Rabu, 18 Rabiul Awwal 1434 H / 30 Januari 2013 16:01
 (an-najah.net) – Mendengar nama Ahmad bin Farhan Al-Maliki, barangkali Anda akan langsung teringat Mubahalah antara Husein Alatas Vs Haidar Bawazier, Juni 2012 lalu. Pendapatnya memang dijadikan rujukan Husein Alatas untuk mencela Mu’awiyah.[1]
Buku karyanya yang diterjemahkan menjadi setebal 352 halaman yang diterbitkan oleh Noura Book (grup Mizan ini, akan menunjukkan kepada kita bagaimana sejatinya pemikiran Hasan Al-Maliki.
Secara keseluruhan, buku tersebut sarat dengan prasangka buruk dan hujatan yang tidak berdasar, terutama kepada para sahabat. Meskipun penulis mengaku bermazbah salafi sunni hambali, tampak bahwa tulisannya sendiri membantah pengakuannya.
Siapa pun memang boleh mengaku apa saja tetapi fakta akan membuktikan siapa dia sebenarnya. Kalau pengakuan tidak sesuai dengan kenyataan, maka itu tidak beda dengan maling yang mengaku kucing ketika ditanya oleh tuan rumah, siapa yang menjatuhkan gelas di ruang makan.
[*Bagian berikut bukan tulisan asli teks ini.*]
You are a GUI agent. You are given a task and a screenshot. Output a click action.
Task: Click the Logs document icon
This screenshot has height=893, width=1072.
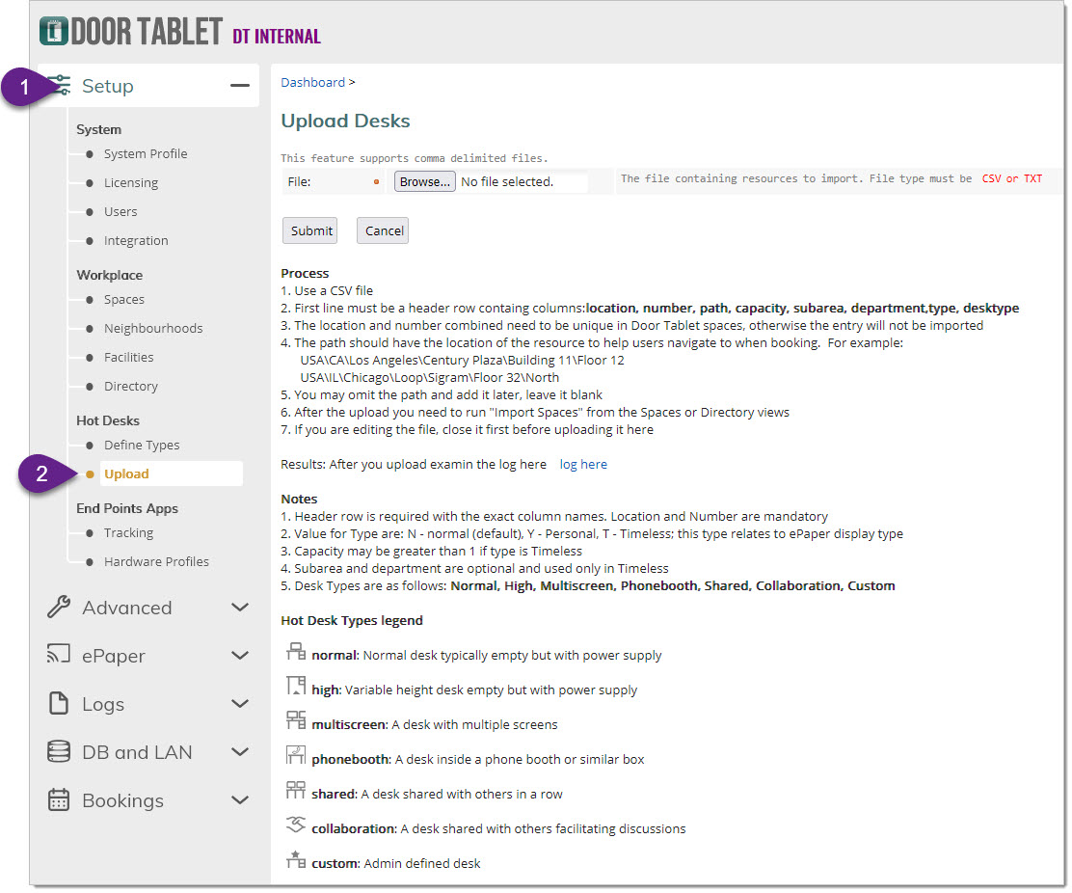tap(59, 704)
Pemikiran Al-Maliki semakin tampak jelas dalam tulisannya yang berjudul Ash-Shahabah baina Ash-Shuhbah Al-Lughawiyah wa Ash-Shuhbah Asy-Syar’iyyah. Di tulisan tersebut, ia mendefinisikan sahabat yang syar’i dalam arti memiliki hak dan keutamaan seperti disebutkan dalam banyak ayat Al-Qur’an hanyalah Muhajirin dan Anshar sampai pada masa Perjanjian Hudaibiyyah saja.
Dari definisi itu, ia tidak memasukkan semua anak-anak Muhajirin dan Anshar yang hidup bersama Nabi saw, orang-orang yang masuk Islam setelah perjanjian itu dan Fathu Mekkah dalam kelompok sahabat Nabi saw, termasuk Khalid bin Walid. Berangkat dari tesis ini maka wajar bila Al-Maliki menghujat para sahabat, terutama Muawiyah dan keluarga bani Umayyah.
Dengan demikian, pernyataan bahwa dirinya adalah Hambali Sunni hanyalah akal licik dan ilusi orang yang menyerukan keadilan dan persatuan.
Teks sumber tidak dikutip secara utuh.